** GIVEN RECORDS follows **
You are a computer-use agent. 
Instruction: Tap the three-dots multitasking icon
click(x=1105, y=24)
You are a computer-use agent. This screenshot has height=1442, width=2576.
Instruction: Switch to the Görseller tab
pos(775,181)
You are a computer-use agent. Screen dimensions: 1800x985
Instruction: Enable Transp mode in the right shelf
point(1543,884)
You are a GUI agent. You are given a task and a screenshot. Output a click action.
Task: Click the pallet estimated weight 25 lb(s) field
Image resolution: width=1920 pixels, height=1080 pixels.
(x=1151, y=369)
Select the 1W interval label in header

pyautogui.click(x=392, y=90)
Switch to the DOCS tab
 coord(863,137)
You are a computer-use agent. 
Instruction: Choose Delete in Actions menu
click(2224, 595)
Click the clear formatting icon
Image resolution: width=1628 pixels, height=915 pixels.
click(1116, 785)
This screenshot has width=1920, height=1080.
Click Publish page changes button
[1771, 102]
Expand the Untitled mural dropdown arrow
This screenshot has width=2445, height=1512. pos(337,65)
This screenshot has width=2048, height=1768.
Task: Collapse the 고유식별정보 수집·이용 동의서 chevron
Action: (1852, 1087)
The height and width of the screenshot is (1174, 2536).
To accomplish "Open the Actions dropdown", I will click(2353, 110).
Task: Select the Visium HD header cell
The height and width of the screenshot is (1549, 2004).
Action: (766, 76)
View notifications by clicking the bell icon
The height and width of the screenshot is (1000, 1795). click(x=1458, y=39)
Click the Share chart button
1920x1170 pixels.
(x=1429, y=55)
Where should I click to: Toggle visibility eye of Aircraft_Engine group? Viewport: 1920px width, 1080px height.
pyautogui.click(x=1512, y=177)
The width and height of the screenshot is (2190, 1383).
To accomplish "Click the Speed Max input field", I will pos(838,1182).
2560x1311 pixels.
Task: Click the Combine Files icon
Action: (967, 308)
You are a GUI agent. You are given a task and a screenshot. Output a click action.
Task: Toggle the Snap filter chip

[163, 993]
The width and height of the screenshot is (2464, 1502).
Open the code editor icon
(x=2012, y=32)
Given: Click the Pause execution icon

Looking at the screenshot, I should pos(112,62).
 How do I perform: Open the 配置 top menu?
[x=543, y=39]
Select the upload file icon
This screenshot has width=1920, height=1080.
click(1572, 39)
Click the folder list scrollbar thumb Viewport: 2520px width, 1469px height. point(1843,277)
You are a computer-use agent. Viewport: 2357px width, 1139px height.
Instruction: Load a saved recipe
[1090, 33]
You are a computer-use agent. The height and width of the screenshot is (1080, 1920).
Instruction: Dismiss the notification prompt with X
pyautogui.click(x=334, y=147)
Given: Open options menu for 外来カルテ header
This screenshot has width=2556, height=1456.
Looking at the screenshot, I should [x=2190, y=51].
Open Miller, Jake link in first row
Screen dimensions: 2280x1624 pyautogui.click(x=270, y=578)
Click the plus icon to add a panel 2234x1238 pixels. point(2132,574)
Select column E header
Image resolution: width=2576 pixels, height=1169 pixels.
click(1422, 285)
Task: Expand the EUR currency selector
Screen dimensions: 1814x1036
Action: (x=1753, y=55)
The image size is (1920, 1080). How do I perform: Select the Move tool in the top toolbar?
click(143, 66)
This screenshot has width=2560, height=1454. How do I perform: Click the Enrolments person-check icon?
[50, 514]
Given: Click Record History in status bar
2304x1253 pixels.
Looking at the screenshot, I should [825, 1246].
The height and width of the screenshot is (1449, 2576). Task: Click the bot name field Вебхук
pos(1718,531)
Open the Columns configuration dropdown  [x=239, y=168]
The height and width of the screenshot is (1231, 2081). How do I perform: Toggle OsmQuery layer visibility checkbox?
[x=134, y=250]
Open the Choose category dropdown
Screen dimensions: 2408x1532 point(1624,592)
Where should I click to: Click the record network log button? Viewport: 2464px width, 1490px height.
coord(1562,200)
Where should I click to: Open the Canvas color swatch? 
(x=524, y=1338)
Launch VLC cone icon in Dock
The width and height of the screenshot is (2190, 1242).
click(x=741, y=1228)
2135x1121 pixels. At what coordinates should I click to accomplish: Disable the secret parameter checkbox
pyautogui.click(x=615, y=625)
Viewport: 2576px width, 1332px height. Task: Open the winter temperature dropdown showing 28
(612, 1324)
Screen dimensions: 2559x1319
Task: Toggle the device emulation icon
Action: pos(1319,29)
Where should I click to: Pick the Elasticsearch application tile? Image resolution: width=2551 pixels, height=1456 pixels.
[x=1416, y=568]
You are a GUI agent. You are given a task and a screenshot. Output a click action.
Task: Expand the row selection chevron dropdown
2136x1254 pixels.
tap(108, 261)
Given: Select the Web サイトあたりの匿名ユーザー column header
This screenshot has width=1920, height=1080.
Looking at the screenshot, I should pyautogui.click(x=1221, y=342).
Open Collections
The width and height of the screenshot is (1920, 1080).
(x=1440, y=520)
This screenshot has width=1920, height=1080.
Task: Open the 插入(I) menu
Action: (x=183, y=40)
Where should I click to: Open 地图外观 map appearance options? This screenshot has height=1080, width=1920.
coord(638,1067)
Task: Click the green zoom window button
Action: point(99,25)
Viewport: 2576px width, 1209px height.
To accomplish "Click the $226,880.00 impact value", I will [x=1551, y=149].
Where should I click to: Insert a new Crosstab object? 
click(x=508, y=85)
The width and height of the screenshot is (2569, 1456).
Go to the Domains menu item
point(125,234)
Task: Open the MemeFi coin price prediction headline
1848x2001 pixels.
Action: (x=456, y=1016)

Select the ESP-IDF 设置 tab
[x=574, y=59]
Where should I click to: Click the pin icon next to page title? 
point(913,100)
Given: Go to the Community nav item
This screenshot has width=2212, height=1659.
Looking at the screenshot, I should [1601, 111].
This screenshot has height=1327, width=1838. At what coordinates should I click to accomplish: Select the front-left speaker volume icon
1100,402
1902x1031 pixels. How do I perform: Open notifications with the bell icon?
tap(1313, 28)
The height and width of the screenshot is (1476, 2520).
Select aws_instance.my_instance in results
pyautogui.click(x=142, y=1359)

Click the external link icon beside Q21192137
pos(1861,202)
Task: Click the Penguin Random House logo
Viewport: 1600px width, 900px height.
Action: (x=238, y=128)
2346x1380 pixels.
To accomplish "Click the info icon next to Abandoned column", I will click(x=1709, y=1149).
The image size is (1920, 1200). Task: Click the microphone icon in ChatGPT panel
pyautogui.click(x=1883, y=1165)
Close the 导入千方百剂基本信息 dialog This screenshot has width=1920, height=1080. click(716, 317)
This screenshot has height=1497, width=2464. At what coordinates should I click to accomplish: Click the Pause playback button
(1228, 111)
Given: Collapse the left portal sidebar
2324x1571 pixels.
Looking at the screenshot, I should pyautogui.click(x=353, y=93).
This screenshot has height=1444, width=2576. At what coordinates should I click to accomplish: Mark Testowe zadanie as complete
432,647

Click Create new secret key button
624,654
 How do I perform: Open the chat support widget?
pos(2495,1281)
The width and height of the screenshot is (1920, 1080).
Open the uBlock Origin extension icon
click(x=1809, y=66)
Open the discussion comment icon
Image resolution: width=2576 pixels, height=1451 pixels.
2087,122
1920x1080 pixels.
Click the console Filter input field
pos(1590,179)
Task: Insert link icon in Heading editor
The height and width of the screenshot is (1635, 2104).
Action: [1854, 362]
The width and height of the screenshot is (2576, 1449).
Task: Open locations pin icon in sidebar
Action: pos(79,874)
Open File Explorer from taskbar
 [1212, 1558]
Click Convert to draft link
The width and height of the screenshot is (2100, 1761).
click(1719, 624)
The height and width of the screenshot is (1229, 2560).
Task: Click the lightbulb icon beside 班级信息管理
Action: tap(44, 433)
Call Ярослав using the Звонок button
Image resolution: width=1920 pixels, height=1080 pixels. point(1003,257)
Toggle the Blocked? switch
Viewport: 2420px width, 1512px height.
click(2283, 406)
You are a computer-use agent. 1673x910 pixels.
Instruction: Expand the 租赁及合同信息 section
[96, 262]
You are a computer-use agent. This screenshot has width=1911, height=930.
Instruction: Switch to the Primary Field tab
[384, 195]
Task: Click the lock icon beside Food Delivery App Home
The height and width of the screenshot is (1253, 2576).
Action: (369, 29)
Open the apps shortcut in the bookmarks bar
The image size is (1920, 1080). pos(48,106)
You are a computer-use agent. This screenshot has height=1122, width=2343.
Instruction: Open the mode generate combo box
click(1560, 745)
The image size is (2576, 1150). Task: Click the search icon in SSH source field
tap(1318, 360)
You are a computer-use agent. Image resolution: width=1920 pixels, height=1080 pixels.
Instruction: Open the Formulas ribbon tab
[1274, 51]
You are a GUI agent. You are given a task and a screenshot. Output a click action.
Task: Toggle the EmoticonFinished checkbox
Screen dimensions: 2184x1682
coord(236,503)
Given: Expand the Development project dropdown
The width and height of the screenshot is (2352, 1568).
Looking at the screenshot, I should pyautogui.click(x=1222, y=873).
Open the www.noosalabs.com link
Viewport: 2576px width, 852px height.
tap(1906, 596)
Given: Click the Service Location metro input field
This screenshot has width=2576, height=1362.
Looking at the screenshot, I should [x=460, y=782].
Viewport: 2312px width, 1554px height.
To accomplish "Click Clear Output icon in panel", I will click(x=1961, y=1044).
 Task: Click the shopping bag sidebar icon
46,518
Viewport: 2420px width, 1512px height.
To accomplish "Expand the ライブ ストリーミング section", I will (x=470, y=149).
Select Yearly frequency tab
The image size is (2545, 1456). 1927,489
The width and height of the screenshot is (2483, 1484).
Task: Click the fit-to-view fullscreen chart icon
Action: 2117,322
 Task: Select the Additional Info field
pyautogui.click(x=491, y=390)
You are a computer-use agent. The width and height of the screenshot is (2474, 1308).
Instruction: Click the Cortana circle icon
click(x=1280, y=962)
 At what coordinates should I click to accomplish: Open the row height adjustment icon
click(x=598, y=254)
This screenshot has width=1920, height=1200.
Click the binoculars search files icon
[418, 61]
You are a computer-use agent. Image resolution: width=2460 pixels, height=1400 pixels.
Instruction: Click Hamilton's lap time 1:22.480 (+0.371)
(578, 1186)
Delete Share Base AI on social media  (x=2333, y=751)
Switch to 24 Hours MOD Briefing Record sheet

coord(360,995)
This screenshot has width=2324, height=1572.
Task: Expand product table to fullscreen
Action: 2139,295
** End of GIVEN RECORDS **
[EXERCISE OBJECTIVE] Beginning at the line above with "Switch to the DOCS tab" and finishing at the line with "Task: Select the Visium HD header cell", return each line exactly and return nothing else.

[WRITTEN RESPONSE]
Switch to the DOCS tab
 coord(863,137)
You are a computer-use agent. 
Instruction: Choose Delete in Actions menu
click(2224, 595)
Click the clear formatting icon
Image resolution: width=1628 pixels, height=915 pixels.
click(1116, 785)
This screenshot has width=1920, height=1080.
Click Publish page changes button
[1771, 102]
Expand the Untitled mural dropdown arrow
This screenshot has width=2445, height=1512. pos(337,65)
This screenshot has width=2048, height=1768.
Task: Collapse the 고유식별정보 수집·이용 동의서 chevron
Action: (1852, 1087)
The height and width of the screenshot is (1174, 2536).
To accomplish "Open the Actions dropdown", I will click(2353, 110).
Task: Select the Visium HD header cell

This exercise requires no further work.